What this task involves:
Reproduce the material from the line with "Click the 18+ age restriction icon" up to and including the line with "Looking at the screenshot, I should [178, 310].", replacing "badge" with "label" and leaving everything else unchanged.

= = =

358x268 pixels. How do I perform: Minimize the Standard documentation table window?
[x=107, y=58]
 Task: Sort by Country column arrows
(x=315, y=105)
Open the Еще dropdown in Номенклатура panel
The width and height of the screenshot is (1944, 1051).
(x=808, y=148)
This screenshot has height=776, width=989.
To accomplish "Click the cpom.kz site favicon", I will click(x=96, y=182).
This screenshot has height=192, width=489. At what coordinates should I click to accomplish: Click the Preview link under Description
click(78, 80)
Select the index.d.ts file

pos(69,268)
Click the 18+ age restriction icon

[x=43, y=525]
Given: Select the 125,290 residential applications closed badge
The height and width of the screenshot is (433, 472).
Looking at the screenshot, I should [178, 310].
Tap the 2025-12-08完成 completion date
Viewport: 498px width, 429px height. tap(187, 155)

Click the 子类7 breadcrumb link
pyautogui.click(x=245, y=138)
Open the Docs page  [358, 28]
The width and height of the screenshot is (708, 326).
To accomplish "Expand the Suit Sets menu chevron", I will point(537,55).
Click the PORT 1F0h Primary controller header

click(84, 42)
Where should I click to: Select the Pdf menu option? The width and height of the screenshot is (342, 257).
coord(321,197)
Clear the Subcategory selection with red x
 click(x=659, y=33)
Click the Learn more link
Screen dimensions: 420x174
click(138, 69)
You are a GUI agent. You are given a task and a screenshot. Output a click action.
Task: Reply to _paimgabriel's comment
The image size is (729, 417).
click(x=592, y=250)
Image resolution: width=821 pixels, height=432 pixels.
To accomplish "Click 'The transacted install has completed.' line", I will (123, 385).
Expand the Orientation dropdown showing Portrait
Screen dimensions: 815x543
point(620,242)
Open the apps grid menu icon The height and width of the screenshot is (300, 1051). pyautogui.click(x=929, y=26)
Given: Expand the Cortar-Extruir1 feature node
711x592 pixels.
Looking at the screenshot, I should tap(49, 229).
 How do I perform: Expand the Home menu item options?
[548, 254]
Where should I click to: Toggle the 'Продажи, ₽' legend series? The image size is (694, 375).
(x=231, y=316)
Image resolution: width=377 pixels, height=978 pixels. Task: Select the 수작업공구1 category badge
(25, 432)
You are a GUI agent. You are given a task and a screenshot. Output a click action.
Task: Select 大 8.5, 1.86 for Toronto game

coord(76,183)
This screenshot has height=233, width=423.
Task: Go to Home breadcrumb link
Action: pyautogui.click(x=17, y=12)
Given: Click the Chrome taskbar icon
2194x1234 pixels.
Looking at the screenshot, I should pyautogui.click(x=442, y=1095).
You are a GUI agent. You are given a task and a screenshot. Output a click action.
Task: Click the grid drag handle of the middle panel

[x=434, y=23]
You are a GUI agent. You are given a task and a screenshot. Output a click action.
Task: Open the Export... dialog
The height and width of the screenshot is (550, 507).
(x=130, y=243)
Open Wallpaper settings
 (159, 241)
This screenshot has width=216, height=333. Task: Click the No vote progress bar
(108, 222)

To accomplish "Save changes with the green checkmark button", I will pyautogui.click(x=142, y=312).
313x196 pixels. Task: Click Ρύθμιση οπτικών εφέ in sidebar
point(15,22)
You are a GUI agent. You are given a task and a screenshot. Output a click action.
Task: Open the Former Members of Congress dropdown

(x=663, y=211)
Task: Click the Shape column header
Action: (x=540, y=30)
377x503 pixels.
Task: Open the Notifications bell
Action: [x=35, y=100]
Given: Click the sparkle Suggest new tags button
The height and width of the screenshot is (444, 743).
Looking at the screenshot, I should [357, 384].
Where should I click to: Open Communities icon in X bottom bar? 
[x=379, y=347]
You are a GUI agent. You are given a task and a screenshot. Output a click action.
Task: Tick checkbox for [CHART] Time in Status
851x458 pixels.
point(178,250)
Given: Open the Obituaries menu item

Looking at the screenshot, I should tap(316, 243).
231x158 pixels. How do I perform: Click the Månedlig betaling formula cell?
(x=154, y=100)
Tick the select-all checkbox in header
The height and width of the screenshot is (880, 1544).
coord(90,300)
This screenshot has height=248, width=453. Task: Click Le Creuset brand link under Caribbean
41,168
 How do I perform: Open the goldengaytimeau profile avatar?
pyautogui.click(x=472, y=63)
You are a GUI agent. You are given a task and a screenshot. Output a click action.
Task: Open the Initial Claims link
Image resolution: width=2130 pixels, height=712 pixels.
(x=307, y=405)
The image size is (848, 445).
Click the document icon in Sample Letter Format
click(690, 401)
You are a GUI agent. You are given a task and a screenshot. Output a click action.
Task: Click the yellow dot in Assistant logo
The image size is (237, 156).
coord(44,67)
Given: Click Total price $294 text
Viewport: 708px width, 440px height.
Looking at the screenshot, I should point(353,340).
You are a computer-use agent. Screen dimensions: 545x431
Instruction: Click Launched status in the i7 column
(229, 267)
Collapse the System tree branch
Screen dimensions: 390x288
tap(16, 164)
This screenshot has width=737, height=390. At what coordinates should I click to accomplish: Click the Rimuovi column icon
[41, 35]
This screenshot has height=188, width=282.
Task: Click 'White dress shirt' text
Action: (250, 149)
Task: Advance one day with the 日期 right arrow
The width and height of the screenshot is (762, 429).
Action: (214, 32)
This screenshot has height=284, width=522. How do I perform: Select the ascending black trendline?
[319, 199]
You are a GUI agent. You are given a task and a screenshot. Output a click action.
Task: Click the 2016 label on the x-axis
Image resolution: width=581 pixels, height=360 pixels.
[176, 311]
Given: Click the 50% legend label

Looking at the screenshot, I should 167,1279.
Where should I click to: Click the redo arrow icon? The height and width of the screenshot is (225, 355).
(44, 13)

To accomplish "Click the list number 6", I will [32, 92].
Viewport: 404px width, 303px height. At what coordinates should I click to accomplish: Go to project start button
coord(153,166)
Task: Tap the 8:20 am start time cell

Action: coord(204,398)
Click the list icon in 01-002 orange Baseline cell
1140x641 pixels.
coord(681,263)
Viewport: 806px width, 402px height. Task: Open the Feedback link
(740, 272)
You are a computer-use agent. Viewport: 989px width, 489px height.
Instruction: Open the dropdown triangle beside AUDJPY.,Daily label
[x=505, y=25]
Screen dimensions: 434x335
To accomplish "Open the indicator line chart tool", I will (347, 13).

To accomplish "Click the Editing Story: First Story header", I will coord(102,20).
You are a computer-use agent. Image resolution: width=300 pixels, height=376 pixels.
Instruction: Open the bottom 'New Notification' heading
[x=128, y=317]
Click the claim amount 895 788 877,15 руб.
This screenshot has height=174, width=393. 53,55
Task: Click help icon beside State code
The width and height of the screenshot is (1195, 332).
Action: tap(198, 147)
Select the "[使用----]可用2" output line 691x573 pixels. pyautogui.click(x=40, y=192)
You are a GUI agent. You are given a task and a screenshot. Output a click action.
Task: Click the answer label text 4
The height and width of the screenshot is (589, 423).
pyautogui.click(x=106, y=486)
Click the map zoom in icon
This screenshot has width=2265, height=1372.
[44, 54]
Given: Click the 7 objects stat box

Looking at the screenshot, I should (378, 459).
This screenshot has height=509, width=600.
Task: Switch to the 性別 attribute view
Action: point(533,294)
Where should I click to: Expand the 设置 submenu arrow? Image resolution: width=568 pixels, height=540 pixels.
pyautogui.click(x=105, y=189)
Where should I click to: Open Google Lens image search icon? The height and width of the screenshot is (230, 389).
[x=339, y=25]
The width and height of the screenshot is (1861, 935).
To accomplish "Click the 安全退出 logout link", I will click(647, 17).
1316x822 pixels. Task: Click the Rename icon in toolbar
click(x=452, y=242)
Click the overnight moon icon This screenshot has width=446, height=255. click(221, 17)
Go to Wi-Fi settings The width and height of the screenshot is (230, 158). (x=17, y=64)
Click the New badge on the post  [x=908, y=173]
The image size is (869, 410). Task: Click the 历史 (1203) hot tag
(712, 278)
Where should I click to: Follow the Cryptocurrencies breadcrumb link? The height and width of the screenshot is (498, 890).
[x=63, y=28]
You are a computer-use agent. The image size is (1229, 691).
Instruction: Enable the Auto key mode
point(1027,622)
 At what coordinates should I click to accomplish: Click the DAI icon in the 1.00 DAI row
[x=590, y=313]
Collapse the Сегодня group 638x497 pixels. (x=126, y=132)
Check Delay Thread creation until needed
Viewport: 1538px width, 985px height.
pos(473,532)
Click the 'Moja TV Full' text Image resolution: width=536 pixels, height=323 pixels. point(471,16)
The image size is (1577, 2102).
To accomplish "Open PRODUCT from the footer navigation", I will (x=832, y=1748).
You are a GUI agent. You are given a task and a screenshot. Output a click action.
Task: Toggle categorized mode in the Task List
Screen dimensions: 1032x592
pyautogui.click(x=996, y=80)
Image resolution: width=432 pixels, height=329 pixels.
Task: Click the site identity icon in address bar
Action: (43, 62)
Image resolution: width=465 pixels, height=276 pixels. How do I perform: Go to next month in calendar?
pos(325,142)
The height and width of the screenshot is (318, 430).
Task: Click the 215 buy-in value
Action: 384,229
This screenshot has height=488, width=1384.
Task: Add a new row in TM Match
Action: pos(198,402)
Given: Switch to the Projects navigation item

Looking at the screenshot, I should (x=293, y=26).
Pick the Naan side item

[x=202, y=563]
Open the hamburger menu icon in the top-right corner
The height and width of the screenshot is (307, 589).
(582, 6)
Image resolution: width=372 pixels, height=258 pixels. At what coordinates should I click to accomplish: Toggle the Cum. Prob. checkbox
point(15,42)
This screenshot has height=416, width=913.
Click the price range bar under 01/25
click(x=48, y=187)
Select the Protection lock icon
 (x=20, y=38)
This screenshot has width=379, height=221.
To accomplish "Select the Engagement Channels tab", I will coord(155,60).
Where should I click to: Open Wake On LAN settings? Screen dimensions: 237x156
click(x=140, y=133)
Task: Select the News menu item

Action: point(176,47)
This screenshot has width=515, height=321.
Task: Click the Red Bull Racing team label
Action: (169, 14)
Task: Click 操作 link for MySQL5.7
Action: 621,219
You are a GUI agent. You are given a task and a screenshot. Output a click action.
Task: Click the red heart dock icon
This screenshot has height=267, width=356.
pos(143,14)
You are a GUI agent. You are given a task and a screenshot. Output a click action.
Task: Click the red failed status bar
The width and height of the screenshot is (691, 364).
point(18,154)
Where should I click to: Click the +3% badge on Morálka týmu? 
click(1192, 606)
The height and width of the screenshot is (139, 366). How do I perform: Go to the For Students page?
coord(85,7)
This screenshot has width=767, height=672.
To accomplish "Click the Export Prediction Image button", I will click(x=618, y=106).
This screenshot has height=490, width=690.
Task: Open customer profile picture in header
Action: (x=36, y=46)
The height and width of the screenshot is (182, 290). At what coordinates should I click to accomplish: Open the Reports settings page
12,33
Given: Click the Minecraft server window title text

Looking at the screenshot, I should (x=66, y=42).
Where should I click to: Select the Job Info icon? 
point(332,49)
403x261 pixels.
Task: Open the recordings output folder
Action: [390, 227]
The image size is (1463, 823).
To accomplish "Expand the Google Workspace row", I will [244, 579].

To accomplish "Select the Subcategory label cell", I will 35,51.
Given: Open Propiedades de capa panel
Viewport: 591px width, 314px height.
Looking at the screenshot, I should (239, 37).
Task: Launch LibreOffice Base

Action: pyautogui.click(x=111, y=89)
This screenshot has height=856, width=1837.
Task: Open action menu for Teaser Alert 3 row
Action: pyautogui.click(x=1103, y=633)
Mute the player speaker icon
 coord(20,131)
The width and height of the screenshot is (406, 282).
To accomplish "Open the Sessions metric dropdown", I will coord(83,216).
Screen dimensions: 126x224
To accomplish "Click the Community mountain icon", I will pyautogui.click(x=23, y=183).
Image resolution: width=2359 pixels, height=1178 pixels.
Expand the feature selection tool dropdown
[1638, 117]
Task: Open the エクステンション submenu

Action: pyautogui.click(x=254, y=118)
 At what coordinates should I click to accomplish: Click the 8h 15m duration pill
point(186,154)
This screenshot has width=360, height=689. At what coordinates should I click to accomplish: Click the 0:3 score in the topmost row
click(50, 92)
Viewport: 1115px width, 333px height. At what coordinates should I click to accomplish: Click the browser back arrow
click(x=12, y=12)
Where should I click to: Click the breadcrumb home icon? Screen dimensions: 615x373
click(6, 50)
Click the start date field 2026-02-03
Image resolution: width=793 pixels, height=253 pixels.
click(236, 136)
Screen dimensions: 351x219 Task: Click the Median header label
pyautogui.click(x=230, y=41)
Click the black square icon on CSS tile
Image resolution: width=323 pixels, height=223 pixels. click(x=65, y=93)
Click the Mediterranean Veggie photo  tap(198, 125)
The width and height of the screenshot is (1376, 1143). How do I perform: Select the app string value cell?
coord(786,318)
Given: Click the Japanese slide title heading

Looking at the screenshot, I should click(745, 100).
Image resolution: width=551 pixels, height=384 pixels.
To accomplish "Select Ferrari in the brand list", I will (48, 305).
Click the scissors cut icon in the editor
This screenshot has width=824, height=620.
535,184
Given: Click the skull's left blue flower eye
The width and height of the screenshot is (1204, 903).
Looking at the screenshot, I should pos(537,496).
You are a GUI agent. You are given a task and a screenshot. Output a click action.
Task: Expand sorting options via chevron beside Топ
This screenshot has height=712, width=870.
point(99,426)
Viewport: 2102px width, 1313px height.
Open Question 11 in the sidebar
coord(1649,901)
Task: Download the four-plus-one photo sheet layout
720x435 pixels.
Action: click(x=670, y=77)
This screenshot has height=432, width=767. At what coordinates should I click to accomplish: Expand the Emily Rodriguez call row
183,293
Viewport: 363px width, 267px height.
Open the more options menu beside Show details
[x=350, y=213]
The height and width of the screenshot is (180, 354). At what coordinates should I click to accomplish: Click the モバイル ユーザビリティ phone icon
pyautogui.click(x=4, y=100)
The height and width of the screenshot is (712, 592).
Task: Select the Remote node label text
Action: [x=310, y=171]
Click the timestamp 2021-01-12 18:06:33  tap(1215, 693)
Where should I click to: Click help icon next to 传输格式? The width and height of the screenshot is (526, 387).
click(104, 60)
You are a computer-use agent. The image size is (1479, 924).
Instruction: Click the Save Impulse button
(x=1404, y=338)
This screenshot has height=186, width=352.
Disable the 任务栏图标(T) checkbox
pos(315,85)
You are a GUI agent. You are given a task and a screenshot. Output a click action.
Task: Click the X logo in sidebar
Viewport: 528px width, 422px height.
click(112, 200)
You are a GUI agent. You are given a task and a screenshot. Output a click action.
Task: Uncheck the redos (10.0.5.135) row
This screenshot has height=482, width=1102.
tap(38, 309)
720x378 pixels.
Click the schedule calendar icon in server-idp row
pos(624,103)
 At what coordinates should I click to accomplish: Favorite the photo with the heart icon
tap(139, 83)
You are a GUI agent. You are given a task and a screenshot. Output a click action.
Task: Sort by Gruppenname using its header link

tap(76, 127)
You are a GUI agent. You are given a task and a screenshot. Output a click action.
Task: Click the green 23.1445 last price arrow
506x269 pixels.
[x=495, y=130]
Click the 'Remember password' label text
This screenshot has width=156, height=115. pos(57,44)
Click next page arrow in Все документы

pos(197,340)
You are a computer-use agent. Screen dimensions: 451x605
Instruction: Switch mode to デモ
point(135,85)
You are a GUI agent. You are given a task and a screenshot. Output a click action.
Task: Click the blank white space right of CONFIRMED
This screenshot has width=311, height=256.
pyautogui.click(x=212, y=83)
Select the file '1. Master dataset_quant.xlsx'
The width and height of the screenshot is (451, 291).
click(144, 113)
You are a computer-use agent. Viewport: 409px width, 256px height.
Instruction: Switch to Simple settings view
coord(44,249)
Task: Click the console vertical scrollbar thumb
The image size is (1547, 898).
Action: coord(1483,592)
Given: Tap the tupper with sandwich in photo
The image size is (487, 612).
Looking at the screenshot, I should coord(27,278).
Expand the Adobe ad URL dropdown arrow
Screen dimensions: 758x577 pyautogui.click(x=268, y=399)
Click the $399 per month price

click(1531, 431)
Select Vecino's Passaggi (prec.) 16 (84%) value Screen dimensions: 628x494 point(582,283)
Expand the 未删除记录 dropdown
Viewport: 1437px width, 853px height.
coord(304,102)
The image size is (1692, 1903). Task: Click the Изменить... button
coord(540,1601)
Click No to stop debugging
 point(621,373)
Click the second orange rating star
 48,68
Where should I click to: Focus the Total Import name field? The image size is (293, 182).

= = =

Exercise solution:
Click the 18+ age restriction icon

[x=43, y=525]
Given: Select the 125,290 residential applications closed label
The height and width of the screenshot is (433, 472).
Looking at the screenshot, I should [178, 310].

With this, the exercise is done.